Selected excerpt
----

XIII.
GREEN CASTLE—A LOOK INTO THE FORT—THE OLD AND THE NEW—MARS IN WAITING—A KIND WORD FOR THE LANDLORDS—IN TIME FOR AN EVICTION—FEMALE LAND LEAGUERS—THE "STUPID" IRISH—THE POLICE.
Went on an exploring expedition to the ruins of Green Castle. One authority told me it had been the castle of the chief of the clan Doherty, once ruling lord here in the clannish times. Another equally good authority told me it was built by De Burgo in the sixteenth century to hold the natives in awe. Whoever built it, the pride of its strength and the dread of its power have passed away forever. It is a very extensive ruin and covers a large tract of ground. It looks as if three solid, high, square buildings were set, not very regularly, end to end, the outer wall of one built in a semi-circle, and towers raised at every corner and every irregularity of the wall. Of course the roof was on the floor, turrets and towers have lost part of their height and stand, rent and ragged, tottering to their fall.
A good deal is said about the Norman style of arch and the Saxon style of arch found in old buildings. I am convinced that the arches of Green Castle, and its architecture generally, had been formed on the pattern of the rocks at Port-a-dorus and the other heaps along the coast. The same massiveness, the same wedge-like stones piled together to form arches prevail in both.
Seaward the castle sits on a steep rock, like the rock on which Quebec sits for height, but cleaner scarped, and more inaccessible I should think. To stand on the shore and look up, the castle seems perched on a dizzy height, its ruined battlements and broken towers rising up into the sky. The pretty green ivy forms a kindly hap and a garment of beauty, both for rock and ruin. Long live the ivy green.
There is a clean, smooth new fort standing beside the ruined old castle like a prosperous, solid, closely-shaven, modern gentleman beside dilapidated nobility. Its fat, broad tower looks strong enough and solid enough and grim enough for anything. Inside of the fort everything is clean, regular and orderly, as becomes a place under the care of British soldiers. The house, or quarters I suppose they should be called, are clean and bright, whitewashed (I almost said pipe-clayed), to the highest point of perfection. There are fortifications above fortifications here, and plenty of cannon pointed at an imaginary foe. There are cannon balls in scientific heaps waiting to be despatched on errands of destruction. Long may they wait.

----

Information shown
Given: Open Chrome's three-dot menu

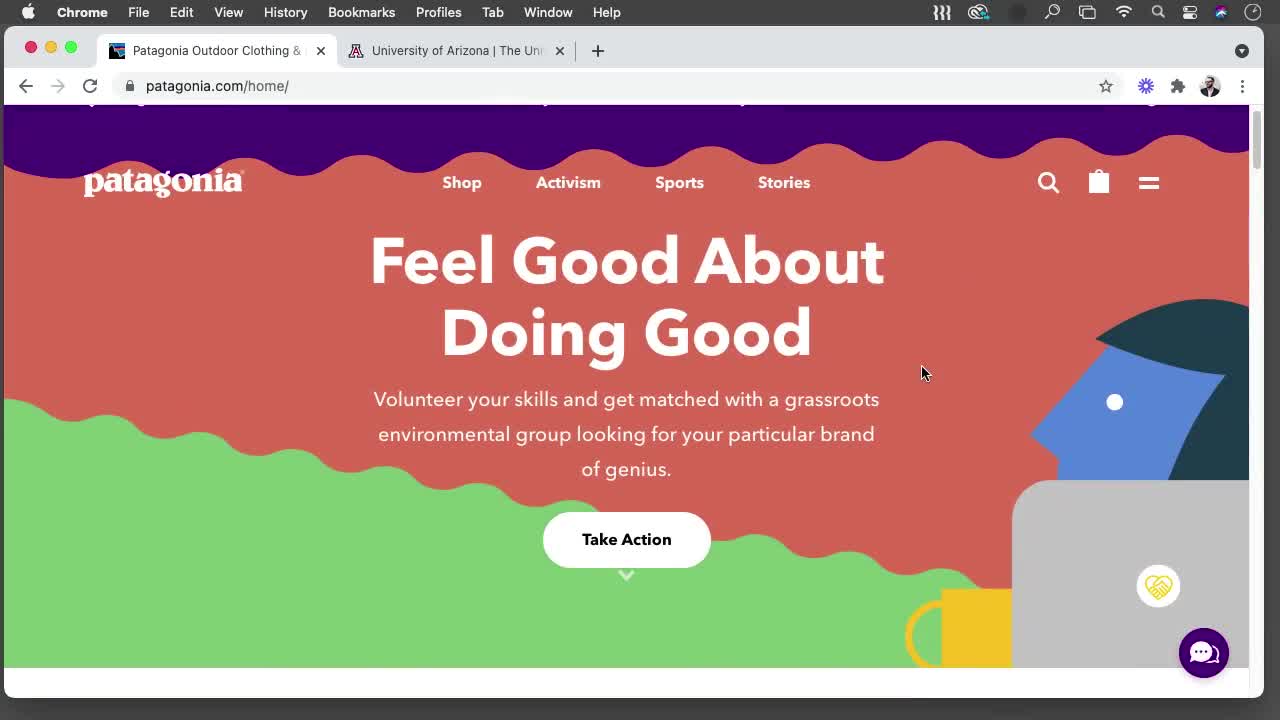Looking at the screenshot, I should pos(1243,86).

----

Work to do
1. According to the Green Castle passage, who did the second authority say built the castle, and when?
2. Please resume the Green Castle passage after its final sentence and carry it forward in the same voice.

Expected results
1. De Burgo built it in the sixteenth century.

2.
I saw the outside of the magazine, cased over with so many feet—oh, a great number—of solid masonry, padded over that with a great many feet of earth, containing a fabulous amount of powder—tons and tons of it. Saw also the slippers which the worshippers of Mars put upon their martial feet when they enter into his temple—slippers without a suspicion of shod, hob nail or sparable, with which the heels of the worshippers of Ceres in this country are armed. If any one of these intruded on this domain sacred to Mars, he would in his indignation gift them with the feathered heels of Mercury and send them off with an abrupt message for the stars.
Had a great desire to go up to the top of the great tower and see what could be seen from it. I was informed, delicately, that in these disturbed times it was not thought best to admit strangers. The lonely martello tower on the opposite sands was pointed out to me, sitting mistress of desolations in the shadow of the rocks of MacGilligan. I was informed of the money's worth of pile work, thousands upon thousands of pounds sterling, on which this ugly and useless tower is sitting. As I walked around the outside of the fort landward and seaward, I think it quite possible to take it. I make this spiteful remark because I did not get into the tower.
On the opposite shores of the lough at the inland end of the range that rose above and behind the martello tower where it slopes down, I saw the rocky figure of a woman, gigantic, solemn, sitting with her hands on her knees looking southward. Looking for what—for the slowly approaching time of peace, plenty and prosperity, of tardy justice and kindly appreciation? The cost of tower and fort would give Innishowen a peasant proprietary, loyal, grateful and loving, that would bulwark the lough with their breasts. Burns is true—a patriotic, virtuous populace forms the best "wall of fire around our much-loved isle."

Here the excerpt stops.